Ukraine et Europe suivent avec inquiétude le rapprochement entre Donald Trump et son homologue russe Vladimir Poutine. Moscou et Washington ont lancé, sans inviter l'Ukraine ni les Européens, des négociations pour mettre fin à la guerre, dont le président américain refuse de considérer Moscou comme responsable.
Des craintes qui ne sont pas près de s'apaiser après la violente altercation publique dans le Bureau ovale entre Volodymyr Zelensky, Donald Trump et le vice-président américain JD Vance vendredi.
Pendant de longues minutes, le président américain a reproché à son homologue ukrainien de «s'être mis en très mauvaise posture», lui a lancé qu'il «n'avait pas les cartes en main» et lui a ordonné de faire la paix avec la Russie en menaçant: «concluez un accord ou nous vous laissons tomber». Il a ensuite chassé son invité de la Maison Blanche.
«Nouvelle ère d'infamie»
«Une nouvelle ère d'infamie a commencé (...) dans laquelle nous devons plus que jamais défendre l'ordre international fondé sur des règles et la force du droit contre la loi du plus fort», a réagi samedi la ministre allemande des Affaires étrangères, Annalena Baerbock. Cette dernière a jugé urgent que l'Allemagne et l'Union européenne assouplissent leurs règles budgétaires afin de dégager des moyens supplémentaires pour aider l'Ukraine et renforcer leur propre défense.

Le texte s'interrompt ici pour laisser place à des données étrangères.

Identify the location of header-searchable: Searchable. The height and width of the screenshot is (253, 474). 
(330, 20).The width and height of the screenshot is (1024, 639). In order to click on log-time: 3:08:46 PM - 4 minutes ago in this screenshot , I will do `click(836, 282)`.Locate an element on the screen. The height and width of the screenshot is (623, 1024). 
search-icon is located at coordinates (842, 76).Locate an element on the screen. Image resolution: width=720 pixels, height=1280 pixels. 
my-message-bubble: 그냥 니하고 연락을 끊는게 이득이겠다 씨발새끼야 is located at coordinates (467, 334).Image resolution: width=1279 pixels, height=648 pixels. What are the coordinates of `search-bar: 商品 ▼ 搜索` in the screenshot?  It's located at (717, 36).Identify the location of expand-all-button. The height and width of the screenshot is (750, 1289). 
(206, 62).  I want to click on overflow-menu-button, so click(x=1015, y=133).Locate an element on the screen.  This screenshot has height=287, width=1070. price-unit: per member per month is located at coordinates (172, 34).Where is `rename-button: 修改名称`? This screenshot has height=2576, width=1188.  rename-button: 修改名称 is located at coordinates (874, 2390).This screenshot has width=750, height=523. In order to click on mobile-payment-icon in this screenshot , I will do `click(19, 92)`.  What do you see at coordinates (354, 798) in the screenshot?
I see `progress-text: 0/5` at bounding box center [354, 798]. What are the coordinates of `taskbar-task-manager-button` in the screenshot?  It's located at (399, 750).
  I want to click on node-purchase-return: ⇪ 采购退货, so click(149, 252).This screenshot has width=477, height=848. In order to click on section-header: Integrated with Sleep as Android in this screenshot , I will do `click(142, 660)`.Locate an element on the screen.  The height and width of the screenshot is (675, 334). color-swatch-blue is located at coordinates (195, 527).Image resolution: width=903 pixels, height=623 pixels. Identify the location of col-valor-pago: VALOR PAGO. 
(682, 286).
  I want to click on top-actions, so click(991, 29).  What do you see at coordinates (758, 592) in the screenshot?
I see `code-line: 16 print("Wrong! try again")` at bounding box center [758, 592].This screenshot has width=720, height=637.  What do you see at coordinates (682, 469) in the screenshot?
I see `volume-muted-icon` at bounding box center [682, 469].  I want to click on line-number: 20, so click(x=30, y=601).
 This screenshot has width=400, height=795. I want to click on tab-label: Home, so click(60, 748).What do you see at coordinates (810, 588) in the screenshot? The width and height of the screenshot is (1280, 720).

«Il est devenu clair que le monde libre a besoin d'un nouveau leader. C'est à nous, Européens, de relever ce défi», avait exhorté la veille la cheffe de la diplomatie de l'UE Kaja Kallas. Le président français Emmanuel Macron s'est dit prêt à «ouvrir la discussion» sur une éventuelle future dissuasion nucléaire européenne, après une demande en ce sens du futur chancelier allemand Friedrich Merz, qui a jugé nécessaire que l'Europe se prépare «au pire scénario» d'une Otan lâchée par Washington.
Dans un entretien à plusieurs journaux français, Emmanuel Macron a dit espérer que les pays de l'Union européenne avanceront rapidement vers «un financement massif et commun» représentant «des centaines de milliards d'euros» pour bâtir une défense commune. «Je crois qu'aujourd’hui, c'est le moment d'un réveil stratégique, parce que dans tous les pays il y a un trouble, une incertitude, sur le soutien américain dans la durée», a-t-il expliqué.
«Si Poutine atteint ses objectifs, alors l'Europe sera la prochaine»
A quelques kilomètres de la ligne de front, dans l'est de l'Ukraine, les soldats ukrainiens ont suivi avec effarement le clash entre leur président et Donald Trump. Nadija, une lieutenant de 21 ans, dit s'être sentie «vide» et se demande ce que l'Ukraine a bien pu faire pour mériter d'être traitée ainsi.
Face au risque de lâchage par les Etats-Unis, Nadija compte sur le soutien de l'Europe, persuadée d'un «réveil» des pays frontaliers de la Russie. «Si le soutien s'affaiblit, si Poutine atteint ses objectifs, alors l'Europe sera la prochaine» à être attaquée, prédit-elle.
Un autre soldat répondant au pseudonyme de Smile, tête baissé et regard abattu malgré d'intenses yeux bleus, dit se sentir «trahi» et «abandonné». «La façon dont Trump s'est comporté est inacceptable», lâche-il, en espérant que l'Europe fera quelque chose pour aider l'Ukraine. «Sinon, que pouvons-nous faire d'autre?»